Это я и сам понимаю. Не увлекаюсь. Если 150 кг в день у меня битых, я только 300 кг показываю, но не больше. А ведь мог бы и полтонны показать. На этих битых арбузах в день я по 25 рублей в свой левый карман клал. В колхозе я и за месяц столько не зарабатывал.
Да от долей тех копеечных в карманах оседало. Да еще несколько секретов дядя Миша шепнул.
В последний вечер захватил я шесть бутылок коньяка, надел новые туфли лакированные, пошел к дяде Мише.
— Дурак, — говорит дядя Миша. — Ты, — говорит, — эти бутылки своему председателю отдай, чтоб он и на следующее лето твою кандидатуру на собрании выдвинул.
— Нет, — отвечаю, — у тебя, может, и своих много, но возьми и мои тоже. Возьми их от меня на память. Если не нравятся — разбей об стенку. Но я тебе их принес и обратно не заберу.
Взял он их.
— Я, — говорю, — две недели торговал. А вы сколько?
— Мне, — отвечает, — семьдесят три сейчас, а пошел я в коммерцию с шести лет. При государе Николае Александровиче.
— Вы за свою жизнь, наверное, всем торговали?
— Нет, — отвечает, — только шнурками.
— А если б золотом пришлось торговать, сумели бы?
— Сумел бы. Но не думай, что на золоте проще деньги делать, чем на других вещах. Вдобавок все наперед знают, что ты миллионер подпольный. На шнурках больше заработать можно и спокойнее с ними.
— А чем тяжелее всего торговать?
— Спичками. Наука — исключительной сложности. Но если овладеть ею, то миллион за год сколотить можно.

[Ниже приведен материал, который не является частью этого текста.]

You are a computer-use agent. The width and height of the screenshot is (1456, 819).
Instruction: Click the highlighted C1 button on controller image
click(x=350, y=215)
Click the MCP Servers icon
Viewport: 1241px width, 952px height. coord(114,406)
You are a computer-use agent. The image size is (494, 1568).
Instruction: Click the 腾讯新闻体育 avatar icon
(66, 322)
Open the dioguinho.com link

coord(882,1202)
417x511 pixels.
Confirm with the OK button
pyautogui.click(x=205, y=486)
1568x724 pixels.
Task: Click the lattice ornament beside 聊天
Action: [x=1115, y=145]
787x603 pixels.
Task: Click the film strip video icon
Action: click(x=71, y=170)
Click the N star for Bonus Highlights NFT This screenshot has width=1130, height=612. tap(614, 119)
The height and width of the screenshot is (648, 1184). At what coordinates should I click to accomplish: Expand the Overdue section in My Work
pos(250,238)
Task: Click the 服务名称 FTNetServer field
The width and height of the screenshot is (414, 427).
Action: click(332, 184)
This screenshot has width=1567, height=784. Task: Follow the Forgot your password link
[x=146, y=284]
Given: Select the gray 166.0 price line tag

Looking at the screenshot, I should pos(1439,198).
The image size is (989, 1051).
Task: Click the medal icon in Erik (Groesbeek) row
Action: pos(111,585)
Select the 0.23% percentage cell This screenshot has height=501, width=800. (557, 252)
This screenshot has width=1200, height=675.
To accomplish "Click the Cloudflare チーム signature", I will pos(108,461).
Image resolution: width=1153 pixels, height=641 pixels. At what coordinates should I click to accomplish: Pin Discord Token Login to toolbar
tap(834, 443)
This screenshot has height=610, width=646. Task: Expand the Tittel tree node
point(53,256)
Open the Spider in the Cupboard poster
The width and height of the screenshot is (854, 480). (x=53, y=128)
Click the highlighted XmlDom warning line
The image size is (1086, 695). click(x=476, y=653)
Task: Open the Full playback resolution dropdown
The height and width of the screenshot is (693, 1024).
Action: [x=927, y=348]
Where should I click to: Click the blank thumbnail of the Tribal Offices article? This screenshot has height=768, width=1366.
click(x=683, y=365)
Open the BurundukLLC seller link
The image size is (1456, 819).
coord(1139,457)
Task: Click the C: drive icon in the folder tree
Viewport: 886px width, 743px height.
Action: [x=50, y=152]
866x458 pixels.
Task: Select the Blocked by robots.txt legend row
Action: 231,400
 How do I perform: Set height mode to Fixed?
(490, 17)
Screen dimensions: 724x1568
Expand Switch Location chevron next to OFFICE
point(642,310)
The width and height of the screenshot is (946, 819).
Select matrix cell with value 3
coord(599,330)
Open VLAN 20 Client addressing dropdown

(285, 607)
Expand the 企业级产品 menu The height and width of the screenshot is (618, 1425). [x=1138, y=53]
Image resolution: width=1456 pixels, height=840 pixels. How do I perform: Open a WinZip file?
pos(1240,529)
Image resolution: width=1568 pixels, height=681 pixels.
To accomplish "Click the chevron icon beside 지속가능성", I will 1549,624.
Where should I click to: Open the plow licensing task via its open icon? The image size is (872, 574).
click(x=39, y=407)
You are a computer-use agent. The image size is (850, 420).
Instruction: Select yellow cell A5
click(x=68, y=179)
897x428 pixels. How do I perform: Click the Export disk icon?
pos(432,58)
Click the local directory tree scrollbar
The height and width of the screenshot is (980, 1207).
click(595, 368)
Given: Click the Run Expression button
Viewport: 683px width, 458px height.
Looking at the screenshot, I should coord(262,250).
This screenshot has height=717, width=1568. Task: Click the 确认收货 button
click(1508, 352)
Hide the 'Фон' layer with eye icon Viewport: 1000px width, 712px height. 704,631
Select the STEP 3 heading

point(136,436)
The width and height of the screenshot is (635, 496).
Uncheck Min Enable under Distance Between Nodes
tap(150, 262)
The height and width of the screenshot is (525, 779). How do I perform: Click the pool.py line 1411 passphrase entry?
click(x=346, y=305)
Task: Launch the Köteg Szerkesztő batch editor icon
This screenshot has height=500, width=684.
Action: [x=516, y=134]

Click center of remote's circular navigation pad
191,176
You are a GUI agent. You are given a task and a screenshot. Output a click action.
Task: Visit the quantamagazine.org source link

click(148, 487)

— Вы, дядя Миша, если бы в капиталистическом мире жили, то давно миллионером были…
На это он промолчал.
— А у нас-то в социализме не развернешься, быстро расстреляют.
— Нет, — не соглашается дядя Миша, — и при социализме не всех миллионеров расстреливают. Нужно только десятку трубочкой свернуть — и милиционеру в кармашек. Тогда не расстреляют.
А еще говорил дядя Миша, что деньги собирать не надо. Их тратить надо. Ради них на преступление идти не стоит и рисковать из-за них незачем. Не стоят они того. Другое дело, если они сами к рукам липнут — тут уж судьбе противиться не нужно. Бери их и наслаждайся. А на земле нет такого места, нет такого человека, к которому бы миллион сам в руки не шел. Правда, многие этих возможностей просто не видят, не используют. И, сказав это, он трижды повторил, что счастье не в деньгах. А в чем счастье, он мне не сказал.
Редко дядя Миша мне снится. Трудно сказать почему, но в те ночи, когда добрый старик приходит ко мне на пыльный базар, я плачу во сне. В жизни я редко плакал, даже и в детстве. А во сне — только когда его вижу. Шепчет дядя Миша на ухо мудрость жизни, а я все запоминаю и радуюсь, что ничего не упустил. И все им сказанное в уме стараюсь удержать до пробуждения. Все просто, истины — прописные. Но просыпаюсь — и не помню ничего.
Разбудил меня лучик яркого света. Потянулся я и улыбнулся мыслям своим. Долго вспоминал, что мне дядя Миша на ухо шептал. Нет, не помню. А было что-то важное, чего никак забывать нельзя.
Из тысячи правил только самый маленький кусочек остался: людям улыбаться надо.